ETFの成長と課題
Abstract
上場取引型金融商品(Exchange Traded Products)の市場は、ここ10年間で飛躍的に拡大しました。運用資産残高は2002年の1,460億ドルから2011年には1兆5,000億ドルとなり、10倍以上も増えています。ファンドの数が急増し、常に新しいファンドが投入されています。しかし、今後もこうした成長が続くかどうかは不透明です。
セレントの最新レポート「ETFの成長と課題」は、世界の上場取引型金融商品(ETP)市場の発展について論じています。ETPの急速な拡大は、競合する業界や規制当局からも大きな注目を集めています。ETPをめぐっては、ミューチュアル・ファンドの需要を奪うかたちで成長しているのか、あるいは新たな市場の開拓により他に流れていた可能性のある投資を呼び込んでいるのかという議論が展開されています。ETP市場では、現物ETPと合成ETP(デリバティブを採用)の運用者の間で主導権をめぐる激しい競争が繰り広げられてきました。
「ETP市場の競争は激しさを増しており、ニッチ商品の開発が活発化しています。今後数ヵ月間はアクティブ型ETFの投入が相次ぐとみられることから、この分野の動向に注目が集まるでしょう」と、セレントのシニアアナリストでレポートを執筆したアンシュマン・ジャスワルは述べています。
レポートの第1章では、世界のETP運用資産残高の内訳と新規資産の拡大状況を明らかにし、市場の概要を説明し、第2章では、パッシブ型のミューチュアル・ファンドと比較し、ETFに投資することのメリットを挙げています。同章の最後ではETF業界の進化に焦点を当て、新たに投入されたファンドの成功率を紹介しています。

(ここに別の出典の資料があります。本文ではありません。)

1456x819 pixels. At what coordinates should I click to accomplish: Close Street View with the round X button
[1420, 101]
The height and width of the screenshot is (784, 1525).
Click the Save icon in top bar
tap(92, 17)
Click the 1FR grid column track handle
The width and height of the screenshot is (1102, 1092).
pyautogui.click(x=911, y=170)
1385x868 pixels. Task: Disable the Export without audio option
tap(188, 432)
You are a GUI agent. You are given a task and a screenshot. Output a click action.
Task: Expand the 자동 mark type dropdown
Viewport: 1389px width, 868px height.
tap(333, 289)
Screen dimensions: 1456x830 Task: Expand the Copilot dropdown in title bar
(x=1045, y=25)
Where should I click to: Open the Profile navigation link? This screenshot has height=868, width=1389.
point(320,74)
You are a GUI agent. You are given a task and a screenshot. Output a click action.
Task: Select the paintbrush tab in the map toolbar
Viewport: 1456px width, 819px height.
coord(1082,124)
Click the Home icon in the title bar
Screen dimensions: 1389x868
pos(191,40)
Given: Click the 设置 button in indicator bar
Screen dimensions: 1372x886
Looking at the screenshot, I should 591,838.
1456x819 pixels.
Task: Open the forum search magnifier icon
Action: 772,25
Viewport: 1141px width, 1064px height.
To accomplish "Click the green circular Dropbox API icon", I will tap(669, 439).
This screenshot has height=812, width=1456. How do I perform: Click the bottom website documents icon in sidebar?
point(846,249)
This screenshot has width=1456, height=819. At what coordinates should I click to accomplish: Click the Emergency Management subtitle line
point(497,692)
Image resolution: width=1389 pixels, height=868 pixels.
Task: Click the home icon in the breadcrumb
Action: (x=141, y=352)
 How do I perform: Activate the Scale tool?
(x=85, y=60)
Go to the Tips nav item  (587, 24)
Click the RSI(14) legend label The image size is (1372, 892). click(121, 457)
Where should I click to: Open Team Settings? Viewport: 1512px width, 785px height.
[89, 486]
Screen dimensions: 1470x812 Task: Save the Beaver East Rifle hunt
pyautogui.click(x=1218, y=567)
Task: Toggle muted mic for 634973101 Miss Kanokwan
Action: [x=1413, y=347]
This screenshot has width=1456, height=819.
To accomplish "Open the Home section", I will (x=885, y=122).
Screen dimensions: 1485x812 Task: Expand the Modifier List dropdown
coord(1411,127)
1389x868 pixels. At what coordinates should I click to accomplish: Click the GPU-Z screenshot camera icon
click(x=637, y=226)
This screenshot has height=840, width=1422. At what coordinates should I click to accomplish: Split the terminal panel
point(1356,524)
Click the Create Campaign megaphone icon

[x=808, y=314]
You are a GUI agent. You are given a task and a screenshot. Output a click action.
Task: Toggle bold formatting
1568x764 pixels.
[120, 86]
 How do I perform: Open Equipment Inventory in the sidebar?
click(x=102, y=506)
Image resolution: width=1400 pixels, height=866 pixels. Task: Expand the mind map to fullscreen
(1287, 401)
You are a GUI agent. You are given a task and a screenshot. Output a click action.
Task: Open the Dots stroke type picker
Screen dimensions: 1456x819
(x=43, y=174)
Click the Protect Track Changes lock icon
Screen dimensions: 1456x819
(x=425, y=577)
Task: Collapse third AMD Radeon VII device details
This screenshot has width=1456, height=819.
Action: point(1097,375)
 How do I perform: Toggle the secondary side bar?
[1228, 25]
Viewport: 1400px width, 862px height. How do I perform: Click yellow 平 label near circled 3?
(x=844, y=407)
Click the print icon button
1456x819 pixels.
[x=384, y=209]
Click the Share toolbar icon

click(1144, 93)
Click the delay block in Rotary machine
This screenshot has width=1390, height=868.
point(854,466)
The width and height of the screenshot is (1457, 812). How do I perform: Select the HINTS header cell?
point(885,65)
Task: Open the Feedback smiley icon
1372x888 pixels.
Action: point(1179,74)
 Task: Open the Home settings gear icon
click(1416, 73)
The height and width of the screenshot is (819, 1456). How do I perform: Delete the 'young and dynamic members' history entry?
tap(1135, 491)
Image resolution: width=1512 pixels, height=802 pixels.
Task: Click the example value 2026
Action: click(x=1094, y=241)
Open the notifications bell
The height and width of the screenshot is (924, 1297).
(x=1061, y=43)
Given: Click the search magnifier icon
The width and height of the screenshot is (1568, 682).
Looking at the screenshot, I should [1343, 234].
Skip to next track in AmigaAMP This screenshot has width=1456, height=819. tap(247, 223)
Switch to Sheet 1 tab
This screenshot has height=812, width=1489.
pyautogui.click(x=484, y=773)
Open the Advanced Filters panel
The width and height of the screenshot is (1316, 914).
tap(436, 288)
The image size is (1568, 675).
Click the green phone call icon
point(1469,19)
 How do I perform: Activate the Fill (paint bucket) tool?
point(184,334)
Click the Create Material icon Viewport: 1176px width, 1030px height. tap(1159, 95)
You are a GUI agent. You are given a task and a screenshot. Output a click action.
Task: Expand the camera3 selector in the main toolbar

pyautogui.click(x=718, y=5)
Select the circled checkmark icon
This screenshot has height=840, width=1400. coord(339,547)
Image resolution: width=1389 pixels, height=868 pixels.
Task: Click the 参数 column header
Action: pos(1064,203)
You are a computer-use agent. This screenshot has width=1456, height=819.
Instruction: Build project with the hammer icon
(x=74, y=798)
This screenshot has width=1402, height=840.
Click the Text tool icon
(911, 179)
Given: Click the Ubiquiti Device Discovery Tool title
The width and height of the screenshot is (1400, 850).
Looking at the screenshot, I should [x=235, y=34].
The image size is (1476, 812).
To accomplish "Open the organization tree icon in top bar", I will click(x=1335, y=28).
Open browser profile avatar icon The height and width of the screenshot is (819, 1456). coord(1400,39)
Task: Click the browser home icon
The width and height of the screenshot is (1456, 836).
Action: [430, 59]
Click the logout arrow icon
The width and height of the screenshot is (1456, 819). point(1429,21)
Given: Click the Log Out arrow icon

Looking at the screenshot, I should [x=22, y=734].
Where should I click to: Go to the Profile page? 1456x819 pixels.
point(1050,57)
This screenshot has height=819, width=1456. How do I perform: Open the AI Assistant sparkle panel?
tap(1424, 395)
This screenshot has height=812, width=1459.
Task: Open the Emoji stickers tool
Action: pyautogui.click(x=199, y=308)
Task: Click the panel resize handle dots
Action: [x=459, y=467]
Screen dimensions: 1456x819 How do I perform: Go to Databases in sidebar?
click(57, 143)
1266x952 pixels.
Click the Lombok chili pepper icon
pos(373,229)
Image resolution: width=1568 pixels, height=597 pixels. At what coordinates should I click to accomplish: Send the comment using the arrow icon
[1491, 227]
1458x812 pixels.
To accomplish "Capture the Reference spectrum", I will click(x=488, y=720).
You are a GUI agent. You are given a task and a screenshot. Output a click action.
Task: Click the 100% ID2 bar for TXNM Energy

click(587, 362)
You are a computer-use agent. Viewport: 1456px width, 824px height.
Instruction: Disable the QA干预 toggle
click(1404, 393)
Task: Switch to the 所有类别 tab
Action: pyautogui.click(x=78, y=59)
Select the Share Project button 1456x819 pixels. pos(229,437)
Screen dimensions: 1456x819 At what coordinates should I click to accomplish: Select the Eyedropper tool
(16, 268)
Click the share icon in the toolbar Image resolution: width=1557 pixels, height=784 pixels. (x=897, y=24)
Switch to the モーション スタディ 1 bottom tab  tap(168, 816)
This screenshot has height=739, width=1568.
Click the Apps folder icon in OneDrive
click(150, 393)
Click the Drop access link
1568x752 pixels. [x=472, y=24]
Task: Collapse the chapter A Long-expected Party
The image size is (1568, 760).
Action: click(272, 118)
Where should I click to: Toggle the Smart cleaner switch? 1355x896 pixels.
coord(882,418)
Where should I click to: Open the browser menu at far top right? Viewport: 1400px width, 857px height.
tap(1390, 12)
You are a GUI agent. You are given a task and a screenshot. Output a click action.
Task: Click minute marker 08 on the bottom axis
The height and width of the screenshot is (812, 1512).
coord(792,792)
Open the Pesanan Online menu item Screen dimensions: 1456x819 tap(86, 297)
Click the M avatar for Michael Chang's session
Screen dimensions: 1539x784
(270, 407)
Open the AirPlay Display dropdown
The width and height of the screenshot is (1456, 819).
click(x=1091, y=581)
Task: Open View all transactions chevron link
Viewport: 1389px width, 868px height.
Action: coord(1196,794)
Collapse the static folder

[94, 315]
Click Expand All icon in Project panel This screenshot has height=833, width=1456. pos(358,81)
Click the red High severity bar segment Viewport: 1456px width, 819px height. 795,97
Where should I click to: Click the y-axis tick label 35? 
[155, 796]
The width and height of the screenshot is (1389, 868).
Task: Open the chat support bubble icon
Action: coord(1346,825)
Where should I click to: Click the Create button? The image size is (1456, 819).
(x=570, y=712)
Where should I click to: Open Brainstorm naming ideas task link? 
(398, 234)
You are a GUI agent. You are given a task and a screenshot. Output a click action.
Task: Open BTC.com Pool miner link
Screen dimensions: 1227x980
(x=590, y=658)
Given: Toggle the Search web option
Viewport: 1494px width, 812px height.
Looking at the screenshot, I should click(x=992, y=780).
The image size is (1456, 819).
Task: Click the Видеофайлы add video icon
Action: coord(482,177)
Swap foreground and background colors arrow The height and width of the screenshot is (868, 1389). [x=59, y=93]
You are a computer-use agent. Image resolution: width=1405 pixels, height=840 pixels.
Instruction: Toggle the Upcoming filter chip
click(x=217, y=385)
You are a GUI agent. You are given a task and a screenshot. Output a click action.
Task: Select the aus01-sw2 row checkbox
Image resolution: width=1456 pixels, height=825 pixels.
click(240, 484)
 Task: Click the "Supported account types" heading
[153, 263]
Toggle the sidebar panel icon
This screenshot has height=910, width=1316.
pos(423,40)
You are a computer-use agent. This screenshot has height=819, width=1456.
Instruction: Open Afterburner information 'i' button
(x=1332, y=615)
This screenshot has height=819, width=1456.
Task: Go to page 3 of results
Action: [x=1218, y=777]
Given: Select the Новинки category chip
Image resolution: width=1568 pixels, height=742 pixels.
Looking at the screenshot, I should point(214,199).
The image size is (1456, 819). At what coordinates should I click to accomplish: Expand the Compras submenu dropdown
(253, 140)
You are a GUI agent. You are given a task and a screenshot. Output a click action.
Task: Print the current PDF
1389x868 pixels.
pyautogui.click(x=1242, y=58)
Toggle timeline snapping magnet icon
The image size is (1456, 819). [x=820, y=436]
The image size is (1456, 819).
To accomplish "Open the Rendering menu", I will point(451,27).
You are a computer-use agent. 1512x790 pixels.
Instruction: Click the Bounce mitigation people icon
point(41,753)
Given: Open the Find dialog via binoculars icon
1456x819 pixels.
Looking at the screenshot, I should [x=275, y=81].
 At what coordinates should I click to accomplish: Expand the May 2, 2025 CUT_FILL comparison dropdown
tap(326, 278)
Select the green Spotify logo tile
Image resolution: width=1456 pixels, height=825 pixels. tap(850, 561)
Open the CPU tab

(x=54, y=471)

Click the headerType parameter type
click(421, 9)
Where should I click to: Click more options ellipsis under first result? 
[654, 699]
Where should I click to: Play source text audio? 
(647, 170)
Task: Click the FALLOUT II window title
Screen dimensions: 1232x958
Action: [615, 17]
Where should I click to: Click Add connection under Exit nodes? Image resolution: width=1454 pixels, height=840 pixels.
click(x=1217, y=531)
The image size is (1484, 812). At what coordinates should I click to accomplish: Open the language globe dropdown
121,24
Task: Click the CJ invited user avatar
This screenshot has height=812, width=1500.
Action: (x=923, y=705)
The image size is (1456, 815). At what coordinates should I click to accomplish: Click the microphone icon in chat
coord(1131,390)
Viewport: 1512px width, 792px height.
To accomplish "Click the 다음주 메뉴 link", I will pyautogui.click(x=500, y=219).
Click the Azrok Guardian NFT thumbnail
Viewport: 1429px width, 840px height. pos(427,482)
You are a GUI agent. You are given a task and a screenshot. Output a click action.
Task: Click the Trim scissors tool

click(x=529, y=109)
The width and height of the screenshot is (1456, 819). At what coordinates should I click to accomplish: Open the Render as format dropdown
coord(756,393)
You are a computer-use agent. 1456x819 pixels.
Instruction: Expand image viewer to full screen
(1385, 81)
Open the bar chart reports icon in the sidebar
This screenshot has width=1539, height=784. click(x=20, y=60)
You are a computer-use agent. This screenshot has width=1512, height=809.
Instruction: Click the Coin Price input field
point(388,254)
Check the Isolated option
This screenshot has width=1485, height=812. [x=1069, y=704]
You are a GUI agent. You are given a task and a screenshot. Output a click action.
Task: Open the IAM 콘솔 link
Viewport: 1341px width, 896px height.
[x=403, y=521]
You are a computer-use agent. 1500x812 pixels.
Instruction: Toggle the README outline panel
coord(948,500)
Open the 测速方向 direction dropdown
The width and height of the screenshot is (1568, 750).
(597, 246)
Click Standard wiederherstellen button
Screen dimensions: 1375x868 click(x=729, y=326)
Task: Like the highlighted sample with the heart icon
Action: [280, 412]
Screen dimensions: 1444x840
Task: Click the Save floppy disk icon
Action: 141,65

また、アクティブ型ETFについて取り上げ、こうしたファンドの現在の状況と将来の成長見通しを分析しています。また、現物ETFと合成ETFの主要市場や合成ETFの成長についても論じています。次にETF市場のリテール分野に焦点を当て、これまで機関投資家向けが中心だったETFが個人にとっても魅力的であることを説明しています。最後に、米国、欧州、アジアといった市場の規制環境を踏まえ、今後数年間のETF市場の成長軌道を予測しています。